Timeless design

‘It’s better to see a broken pitcher than an abandoned plastic bottle’.

The writer Fran Lebowitz once said: ‘I hate money but I love things’. The things she was referring to were just attractive objects, and there is something in the way she put it that perfectly captures Miguel Milá and everything that came from the way he approached his profession and his trade: an aversion towards anything that reeks of ostentation, and especially care to ensure that the objects he designed ended up attractive by stripping them of everything superfluous. In his case, they were attractive because they were useful and even obliging, friendly.

One of the most cutting-edge European industrial designers today, Jasper Morrison, speaks eloquently on this point: ‘What struck me when I discovered his work was the meticulous balance between straight lines and curves. The most intelligent designers are aware of the importance of this balance. There is no need to lean one way or the other [...] because this middle ground is where the object gains the right tension.

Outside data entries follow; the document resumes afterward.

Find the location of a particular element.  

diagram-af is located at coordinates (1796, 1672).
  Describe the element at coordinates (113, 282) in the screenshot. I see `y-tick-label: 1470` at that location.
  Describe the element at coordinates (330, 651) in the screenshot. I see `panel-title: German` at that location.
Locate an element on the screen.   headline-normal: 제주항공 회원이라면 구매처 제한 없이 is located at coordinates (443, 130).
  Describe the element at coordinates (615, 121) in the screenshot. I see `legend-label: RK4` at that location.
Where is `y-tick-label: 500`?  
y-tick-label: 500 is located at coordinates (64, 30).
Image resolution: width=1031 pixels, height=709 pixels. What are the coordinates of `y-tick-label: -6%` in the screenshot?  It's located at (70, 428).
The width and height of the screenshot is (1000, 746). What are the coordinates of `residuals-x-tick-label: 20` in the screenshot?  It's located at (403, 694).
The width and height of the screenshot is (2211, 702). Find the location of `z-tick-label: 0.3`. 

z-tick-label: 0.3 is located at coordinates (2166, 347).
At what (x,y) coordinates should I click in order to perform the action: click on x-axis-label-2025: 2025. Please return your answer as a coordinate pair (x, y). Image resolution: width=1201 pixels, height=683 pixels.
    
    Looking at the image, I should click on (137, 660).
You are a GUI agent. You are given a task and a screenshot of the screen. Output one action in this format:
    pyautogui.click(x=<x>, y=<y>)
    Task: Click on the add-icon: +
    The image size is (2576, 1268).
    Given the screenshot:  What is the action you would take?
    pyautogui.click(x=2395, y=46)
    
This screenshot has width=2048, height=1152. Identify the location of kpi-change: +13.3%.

Milá is a repository of the recipe for the naturalness of objects since he first picked up a pencil.’ That recipe is actually called intuition. According to André Ricard, Milá’s designs stand out because of ‘a je ne sais quoi between elegant and evident’. The concept that summarises the enigma that Ricard is referring to may be the naturalness that Morrison mentioned, facilitated by technological moderation that brings a sense of calmness. Functionally speaking, intuition and naturalness reveal the beauty of the useful object which, in Milá’s case, has always been sustainable.

Still working at age 92, Milá released one of his last masterpieces, a pitcher, in 2019. After more than sixty years of work and exposure to the utmost sophistication, the master worked with earthenware for the first time, and with the pairing of this material and his perennial ingenuity, he met one of our most basic and pleasurable needs: to drink water. In a fresh, natural, clean way.